Whatever these operations are that the + and * keys do, they behave in some ways like $+$ and $*$. If I denote them by $\oplus$ and $\otimes$, then, for any $a, b, c$:

$a\oplus b=b\oplus a \\ (a\oplus b)\oplus c=a\oplus(b\oplus c) \\ a\otimes b=b\otimes a \\ (a\otimes b)\otimes c=a\otimes(b\otimes c) \\ a\otimes (b\oplus c)=(a\otimes b)\oplus(a\otimes c)$

That is, $\oplus$ and $\otimes$ are commutative and associative, and $\otimes$ is distributive over $\oplus$.

$10$ has this simple property: for any $a$, $10\otimes a=a$.

Hint 1:

Each other number $a$, as entered on the keypad or displayed, has an internal equivalent $f(a)$. Whenever $f(a)+f(b)=f(c)$, $a\oplus b=c$, and whenever $f(a)*f(b)=f(c)$, $a\otimes b=c$. The image or range of $f$ is a field.

I also found this curious relationship between $\oplus$ and $\otimes$:

$a\otimes b=s\oplus d$

where $s$ and $d$ are the sum and difference of $a$ and $b$, found, I hasten to add, by using ordinary arithmetic, not by using the + key!
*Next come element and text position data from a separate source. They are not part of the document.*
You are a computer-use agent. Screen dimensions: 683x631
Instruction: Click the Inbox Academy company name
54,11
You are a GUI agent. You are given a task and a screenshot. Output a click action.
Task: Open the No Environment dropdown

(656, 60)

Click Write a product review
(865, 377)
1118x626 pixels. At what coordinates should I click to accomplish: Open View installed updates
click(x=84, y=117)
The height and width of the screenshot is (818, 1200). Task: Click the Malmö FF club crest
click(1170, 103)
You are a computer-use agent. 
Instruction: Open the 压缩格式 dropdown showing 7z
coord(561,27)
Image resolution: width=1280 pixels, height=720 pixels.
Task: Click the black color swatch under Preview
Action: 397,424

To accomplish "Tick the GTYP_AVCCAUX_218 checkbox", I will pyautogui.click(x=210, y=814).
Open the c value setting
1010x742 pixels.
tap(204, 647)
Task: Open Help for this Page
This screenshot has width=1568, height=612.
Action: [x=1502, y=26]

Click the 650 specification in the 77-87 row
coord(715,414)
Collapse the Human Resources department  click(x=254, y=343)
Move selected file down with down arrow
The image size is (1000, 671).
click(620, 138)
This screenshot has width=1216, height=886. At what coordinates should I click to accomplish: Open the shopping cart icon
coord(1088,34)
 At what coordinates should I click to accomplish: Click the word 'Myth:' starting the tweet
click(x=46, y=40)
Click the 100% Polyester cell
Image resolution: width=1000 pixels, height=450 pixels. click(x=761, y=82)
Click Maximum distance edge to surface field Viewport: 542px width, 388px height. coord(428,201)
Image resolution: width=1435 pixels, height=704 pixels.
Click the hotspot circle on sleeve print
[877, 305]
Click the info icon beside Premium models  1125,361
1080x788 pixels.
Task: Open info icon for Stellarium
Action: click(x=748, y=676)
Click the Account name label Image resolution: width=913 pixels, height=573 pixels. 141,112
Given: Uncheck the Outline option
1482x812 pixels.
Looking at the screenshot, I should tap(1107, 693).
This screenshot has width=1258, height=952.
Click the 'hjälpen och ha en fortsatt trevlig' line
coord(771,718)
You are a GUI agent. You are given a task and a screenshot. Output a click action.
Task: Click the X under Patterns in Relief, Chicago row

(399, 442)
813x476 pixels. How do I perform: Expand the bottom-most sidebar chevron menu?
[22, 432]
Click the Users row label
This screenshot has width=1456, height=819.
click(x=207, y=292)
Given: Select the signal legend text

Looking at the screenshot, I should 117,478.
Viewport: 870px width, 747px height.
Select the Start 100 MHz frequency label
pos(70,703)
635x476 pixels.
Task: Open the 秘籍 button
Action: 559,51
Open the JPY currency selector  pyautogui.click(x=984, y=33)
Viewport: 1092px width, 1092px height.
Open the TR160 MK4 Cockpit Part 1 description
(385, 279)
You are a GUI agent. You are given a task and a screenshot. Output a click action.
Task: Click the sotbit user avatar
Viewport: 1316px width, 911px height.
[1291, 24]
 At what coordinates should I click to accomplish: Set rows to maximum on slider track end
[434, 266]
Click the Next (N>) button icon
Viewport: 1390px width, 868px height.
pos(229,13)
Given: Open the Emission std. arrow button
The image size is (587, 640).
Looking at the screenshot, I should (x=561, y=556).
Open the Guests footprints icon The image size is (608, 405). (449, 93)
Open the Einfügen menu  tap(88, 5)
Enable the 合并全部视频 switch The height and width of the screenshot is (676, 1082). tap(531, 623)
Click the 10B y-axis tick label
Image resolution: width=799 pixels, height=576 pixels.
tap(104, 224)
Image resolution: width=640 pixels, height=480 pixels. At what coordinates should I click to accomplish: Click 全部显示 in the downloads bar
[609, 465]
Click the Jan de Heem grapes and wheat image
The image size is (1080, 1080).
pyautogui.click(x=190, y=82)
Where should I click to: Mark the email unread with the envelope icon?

Occasionally it produces an integer. What integers are these values? In each case, give the lowest possible.

  1. $13\oplus 7$
  2. $z$ where, for all $a$, $a\oplus z=a$ and $z\otimes a=z$
  3. $24\otimes 14\otimes 7\otimes 6$
  4. $14\otimes 6\otimes 4\otimes 3$
  5. $13\otimes 12\otimes 11$
  6. $\sqrt{10\oplus 10\oplus 10}$

And what's the hint in them taken collectively?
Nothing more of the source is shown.